Two projects near Chilliwack will receive funding from the Environmental Damages Fund, including one featuring fish habitat restoration on the Vedder River, a section of which is seen here. (Jennifer Feinberg/ The Progress)

Fish habitat the focus of federal funding in the Fraser River system

Two projects out of 22 across Canada zero in on the importance or protecting or restoring habitat

Among the 22 projects getting the go-ahead from the federal Environmental Damages Fund, two are focused on restoring fish habitat in the Fraser River watershed.

Fraser Valley Watersheds Coalition (FVWC) received word of funding in the amount of $189,176 for their proposed restoration project to protect, conserve or restore fish habitat in the Fraser system.

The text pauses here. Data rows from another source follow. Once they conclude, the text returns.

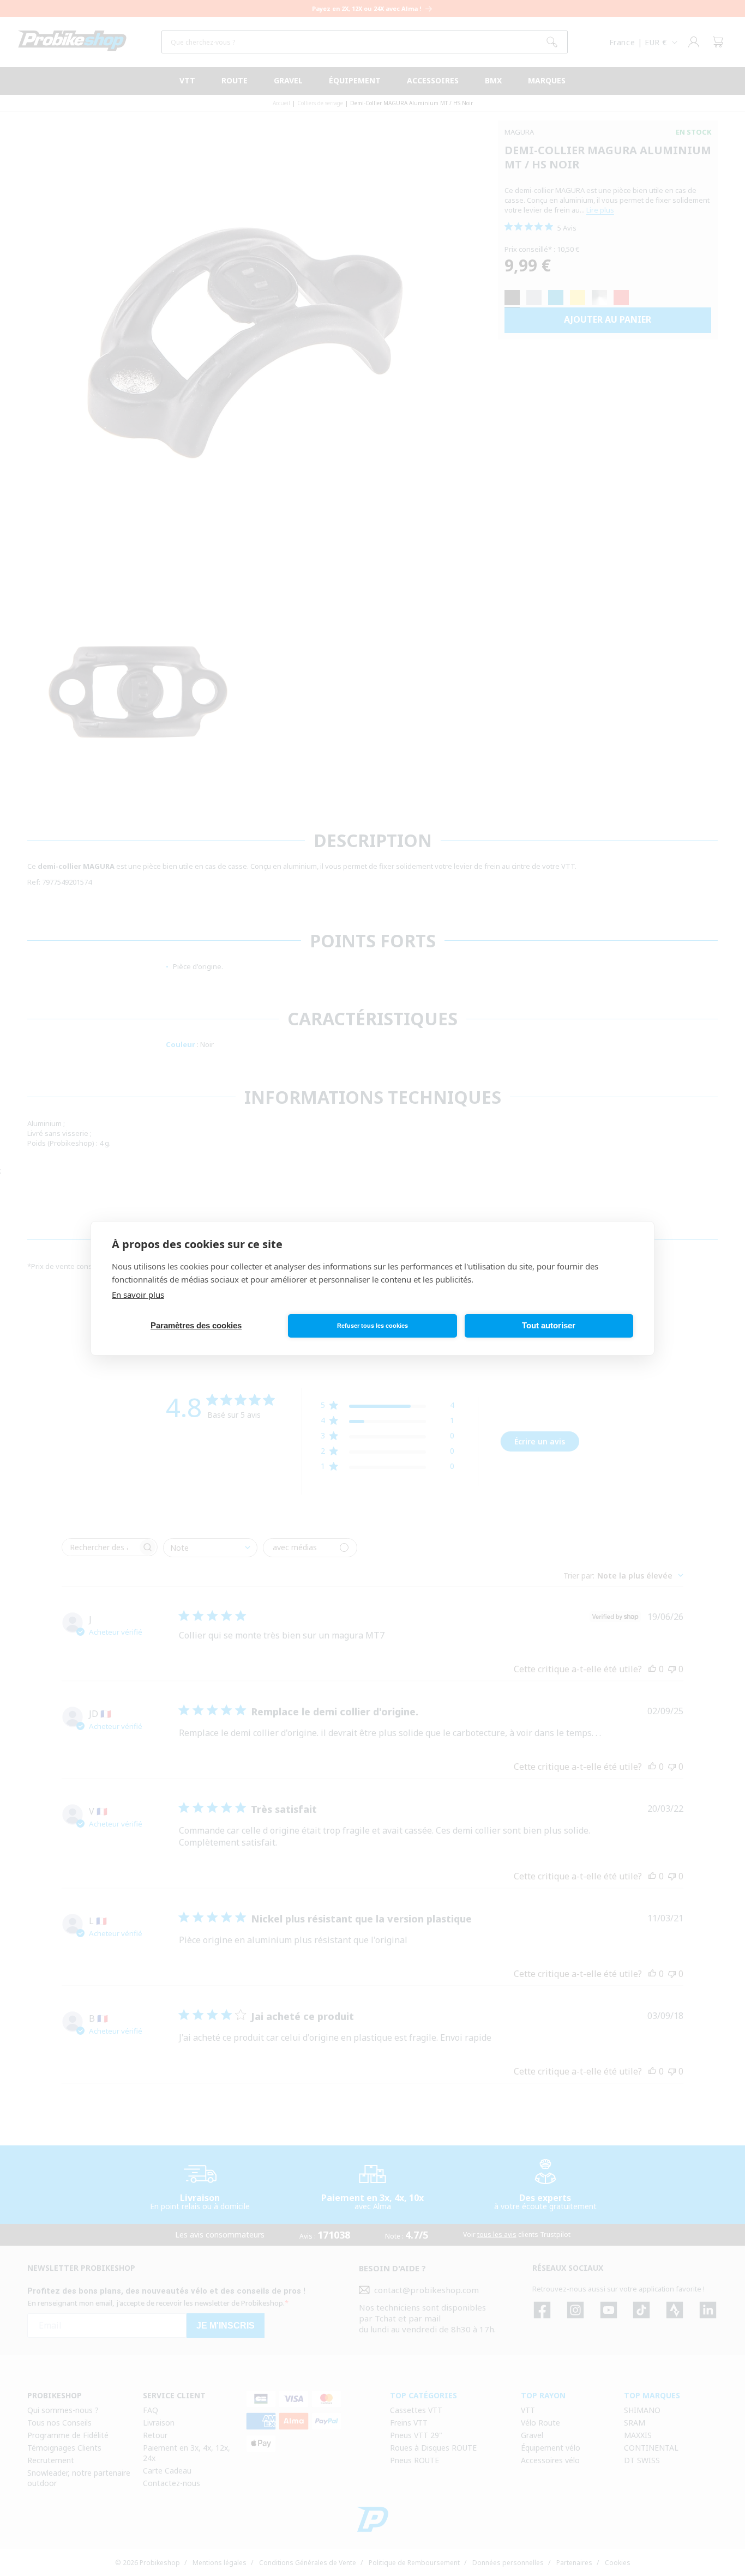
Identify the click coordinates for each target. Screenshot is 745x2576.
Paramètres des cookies (196, 1325)
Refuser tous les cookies (372, 1325)
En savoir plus (138, 1294)
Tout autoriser (548, 1325)
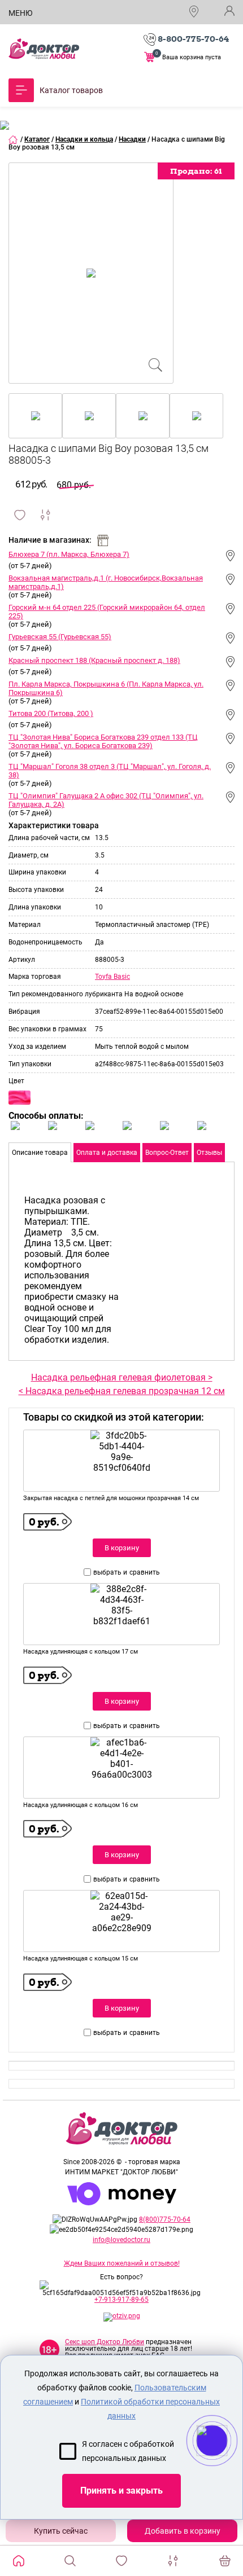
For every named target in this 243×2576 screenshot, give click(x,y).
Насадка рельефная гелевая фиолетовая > (121, 1377)
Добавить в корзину (182, 2530)
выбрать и (110, 1572)
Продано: (196, 170)
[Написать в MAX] (227, 2463)
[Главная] (13, 139)
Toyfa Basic (112, 977)
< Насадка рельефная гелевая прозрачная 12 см (122, 1391)
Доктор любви (43, 48)
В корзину (122, 1548)
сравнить (144, 1572)
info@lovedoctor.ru (121, 2240)
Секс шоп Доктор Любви (104, 2342)
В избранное (19, 515)
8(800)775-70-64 (164, 2219)
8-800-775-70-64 (193, 39)
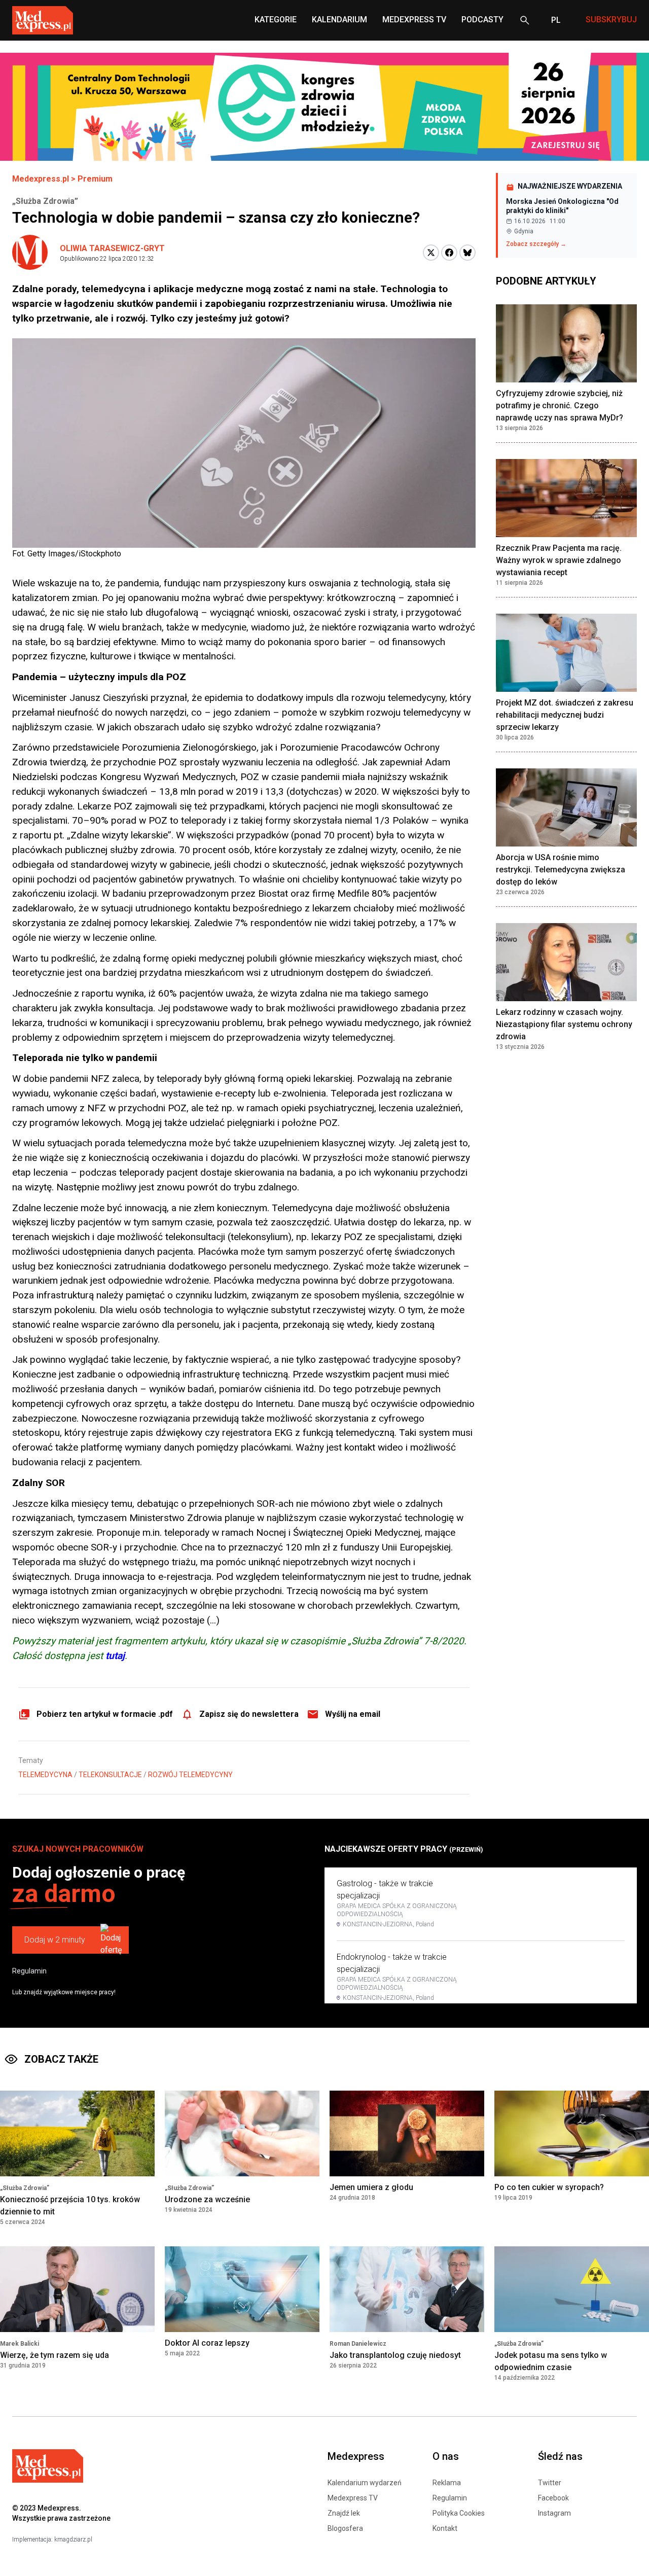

“We are grateful to have received funds from Environment Canada’s Environmental Damages Fund and Pacific Salmon Foundation,” Natashia Cox, program director with FVWC.

They are forging ahead with restoration and enhancement of salmon habitat using floodplain ecology along the Vedder River near Chilliwack, “a river that is essential” for fish, wildlife and the region, Cox says.

“This year, we plan to create an off-channel pond to support rearing and over-wintering salmon, extend a groundwater spawning channel, complete adaptive management needs and plant native trees and shrubs with the help of our community volunteers.”

The second project to focus on fish-habitat restoration is the one from British Columbia Conservation Foundation, with a grant of $95,824. It will help protect, and restore fish habitat in the Fraser River watershed through the development of a stream-mapping database for the Lower Fraser River Valley.

“The BCCF project aims to prioritize fish-habitat restoration projects for areas affected by the cumulative impacts of activities including transportation, industrial and residential development and agricultural activities.”

The Environmental Damages Fund (EDF) through Environment and Climate Change Canada is built on the premise that environmental good must follow environmental harm.

It’s considered an “effective way of responding to environmental damage” by directing funds received from fines, court orders, and voluntary payments from environmental violations, to carry out projects that benefit our natural environment.

The most recent round of funding saw 22 projects greenlighted in eight provinces and territories across Canada—four in Alberta, three in British Columbia, five in Newfoundland and Labrador, two in Nova Scotia, one in Nunavut, one in Ontario, five in Québec, and one in Saskatchewan.